A Lightning Climatology of Pennsylvania, with Urban Heat Island Applications

- Indicates paper has been withdrawn from meeting
- Indicates an Award Winner
Monday, 5 January 2015
Justin William Whitaker, Wofford College, Spartanburg, SC; and J. Nese

The spatial and temporal patterns of USPLN cloud-to-ground lightning data for the five-year period 2009-2013 have been analyzed for Pennsylvania and nearby surrounding areas. Two standard metrics were employed: stroke density and flash days. Five-year mean and monthly climatologies were created for the region of study. In general agreement with previous work, the highest stroke densities of 8-12 strokes km-2 are found in western Pennsylvania, with minima of 1-2 strokes km-2 found in the northeastern part of the state.

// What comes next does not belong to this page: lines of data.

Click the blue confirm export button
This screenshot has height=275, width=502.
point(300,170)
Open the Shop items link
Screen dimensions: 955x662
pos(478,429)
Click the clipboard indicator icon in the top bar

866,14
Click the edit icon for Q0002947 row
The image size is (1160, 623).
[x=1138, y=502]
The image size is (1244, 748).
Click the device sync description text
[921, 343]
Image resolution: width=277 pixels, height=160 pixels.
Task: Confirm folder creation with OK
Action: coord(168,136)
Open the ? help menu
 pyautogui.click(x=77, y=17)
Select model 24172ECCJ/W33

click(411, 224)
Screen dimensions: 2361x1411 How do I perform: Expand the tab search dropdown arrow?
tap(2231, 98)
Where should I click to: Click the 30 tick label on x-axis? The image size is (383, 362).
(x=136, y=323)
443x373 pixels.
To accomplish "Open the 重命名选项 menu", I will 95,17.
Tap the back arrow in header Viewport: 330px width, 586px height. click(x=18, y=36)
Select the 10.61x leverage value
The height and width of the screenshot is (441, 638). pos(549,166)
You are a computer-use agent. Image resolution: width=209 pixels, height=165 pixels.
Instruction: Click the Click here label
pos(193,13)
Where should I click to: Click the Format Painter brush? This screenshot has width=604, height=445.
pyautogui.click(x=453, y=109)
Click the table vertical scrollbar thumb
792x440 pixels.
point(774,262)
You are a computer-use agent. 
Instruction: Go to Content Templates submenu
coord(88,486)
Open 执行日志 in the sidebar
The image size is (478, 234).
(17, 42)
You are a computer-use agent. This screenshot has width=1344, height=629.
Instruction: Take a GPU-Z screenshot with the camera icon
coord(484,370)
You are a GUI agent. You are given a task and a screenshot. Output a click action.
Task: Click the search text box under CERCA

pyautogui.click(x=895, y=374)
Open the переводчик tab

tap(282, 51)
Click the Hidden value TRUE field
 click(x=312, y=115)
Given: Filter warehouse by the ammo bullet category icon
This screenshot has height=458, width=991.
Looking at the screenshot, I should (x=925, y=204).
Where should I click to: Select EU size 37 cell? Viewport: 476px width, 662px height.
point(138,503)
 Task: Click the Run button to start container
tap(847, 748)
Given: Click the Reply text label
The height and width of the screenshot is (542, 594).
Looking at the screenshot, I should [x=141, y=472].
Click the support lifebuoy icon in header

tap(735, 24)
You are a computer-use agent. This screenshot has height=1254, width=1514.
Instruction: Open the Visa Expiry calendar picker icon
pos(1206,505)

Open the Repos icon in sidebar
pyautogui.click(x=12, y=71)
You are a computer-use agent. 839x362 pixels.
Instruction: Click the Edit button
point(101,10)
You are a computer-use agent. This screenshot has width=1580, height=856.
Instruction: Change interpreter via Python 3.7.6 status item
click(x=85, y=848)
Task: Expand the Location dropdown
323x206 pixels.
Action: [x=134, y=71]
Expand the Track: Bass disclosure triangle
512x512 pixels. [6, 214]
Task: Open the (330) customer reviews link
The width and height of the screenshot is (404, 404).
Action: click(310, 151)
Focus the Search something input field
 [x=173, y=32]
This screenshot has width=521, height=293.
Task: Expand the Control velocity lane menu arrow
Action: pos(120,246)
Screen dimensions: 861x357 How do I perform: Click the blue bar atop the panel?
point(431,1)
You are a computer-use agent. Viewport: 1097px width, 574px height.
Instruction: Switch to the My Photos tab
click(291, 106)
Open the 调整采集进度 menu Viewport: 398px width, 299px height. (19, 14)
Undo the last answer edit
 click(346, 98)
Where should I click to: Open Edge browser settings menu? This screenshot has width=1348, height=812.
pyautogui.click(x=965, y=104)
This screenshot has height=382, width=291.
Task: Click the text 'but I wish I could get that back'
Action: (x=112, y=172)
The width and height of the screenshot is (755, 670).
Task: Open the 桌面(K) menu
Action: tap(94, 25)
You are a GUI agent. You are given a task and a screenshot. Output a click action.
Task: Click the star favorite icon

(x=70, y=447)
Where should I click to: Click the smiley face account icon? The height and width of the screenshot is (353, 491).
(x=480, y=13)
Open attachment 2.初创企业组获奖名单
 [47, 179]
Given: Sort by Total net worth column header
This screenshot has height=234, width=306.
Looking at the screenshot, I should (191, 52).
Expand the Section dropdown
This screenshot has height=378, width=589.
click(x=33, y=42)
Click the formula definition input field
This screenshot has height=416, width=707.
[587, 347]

In general, stroke density remains moderate over the Appalachians, decreases on the downslope side, then increases again at lower elevations well southeast of the mountains. Of the lightning recorded in the area of study, over 70% of the strokes occurred during the months of June, July, and August. The cities of Philadelphia and Pittsburgh were studied in an attempt to discern any urban heat island influence on convection. Only maritime tropical air mass days in June, July, and August were considered to focus on days that lacked synoptic-scale forcing. A hybrid metric that combines stroke density and flash days suggests that there was increased lightning production downwind of Philadelphia.